- **DATA RECORDS**
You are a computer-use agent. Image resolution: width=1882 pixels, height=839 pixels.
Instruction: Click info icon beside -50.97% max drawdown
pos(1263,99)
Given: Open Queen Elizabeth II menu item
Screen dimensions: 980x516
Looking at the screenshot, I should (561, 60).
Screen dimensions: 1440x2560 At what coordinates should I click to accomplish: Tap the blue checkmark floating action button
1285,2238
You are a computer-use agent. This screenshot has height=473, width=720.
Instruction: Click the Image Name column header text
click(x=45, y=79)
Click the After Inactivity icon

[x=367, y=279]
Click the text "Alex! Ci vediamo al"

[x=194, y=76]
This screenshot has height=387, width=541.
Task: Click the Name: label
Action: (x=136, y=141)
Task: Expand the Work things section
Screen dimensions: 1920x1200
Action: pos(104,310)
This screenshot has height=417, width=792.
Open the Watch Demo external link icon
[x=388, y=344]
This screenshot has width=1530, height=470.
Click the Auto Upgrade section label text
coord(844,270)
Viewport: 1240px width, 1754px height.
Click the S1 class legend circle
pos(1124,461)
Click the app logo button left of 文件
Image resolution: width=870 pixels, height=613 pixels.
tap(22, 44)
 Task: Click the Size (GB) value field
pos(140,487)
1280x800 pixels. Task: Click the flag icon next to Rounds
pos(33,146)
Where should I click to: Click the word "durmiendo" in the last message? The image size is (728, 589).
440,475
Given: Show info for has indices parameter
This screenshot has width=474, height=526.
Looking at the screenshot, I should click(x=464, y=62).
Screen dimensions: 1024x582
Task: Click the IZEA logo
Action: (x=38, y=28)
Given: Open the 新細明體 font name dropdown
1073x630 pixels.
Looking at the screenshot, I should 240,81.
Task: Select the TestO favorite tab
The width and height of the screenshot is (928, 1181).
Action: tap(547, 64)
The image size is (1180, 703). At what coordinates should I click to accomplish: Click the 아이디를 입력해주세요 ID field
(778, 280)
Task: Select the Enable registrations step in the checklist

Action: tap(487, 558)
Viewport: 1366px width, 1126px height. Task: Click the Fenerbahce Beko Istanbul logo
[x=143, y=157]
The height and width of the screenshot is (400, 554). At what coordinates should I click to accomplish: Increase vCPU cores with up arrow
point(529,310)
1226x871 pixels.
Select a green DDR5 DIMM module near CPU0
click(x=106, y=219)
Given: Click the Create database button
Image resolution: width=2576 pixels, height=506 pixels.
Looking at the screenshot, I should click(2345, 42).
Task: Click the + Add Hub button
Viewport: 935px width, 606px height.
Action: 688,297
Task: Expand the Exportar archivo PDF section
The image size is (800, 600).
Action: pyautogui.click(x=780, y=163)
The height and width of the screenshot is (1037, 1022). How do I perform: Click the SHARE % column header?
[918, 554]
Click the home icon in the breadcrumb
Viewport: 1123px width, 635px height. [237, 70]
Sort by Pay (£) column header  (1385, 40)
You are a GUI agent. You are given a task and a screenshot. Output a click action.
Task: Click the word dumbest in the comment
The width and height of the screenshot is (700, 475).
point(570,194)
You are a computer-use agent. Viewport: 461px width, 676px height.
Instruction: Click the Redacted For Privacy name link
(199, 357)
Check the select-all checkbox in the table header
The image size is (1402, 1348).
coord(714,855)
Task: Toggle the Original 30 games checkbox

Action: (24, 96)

- **PROBLEM TO WORK ON**
For every line of the material above that contains the word "computer", show the line.

- **EXERCISE SOLUTION**
You are a computer-use agent. Image resolution: width=1882 pixels, height=839 pixels.
You are a computer-use agent. This screenshot has height=473, width=720.
You are a computer-use agent. Viewport: 461px width, 676px height.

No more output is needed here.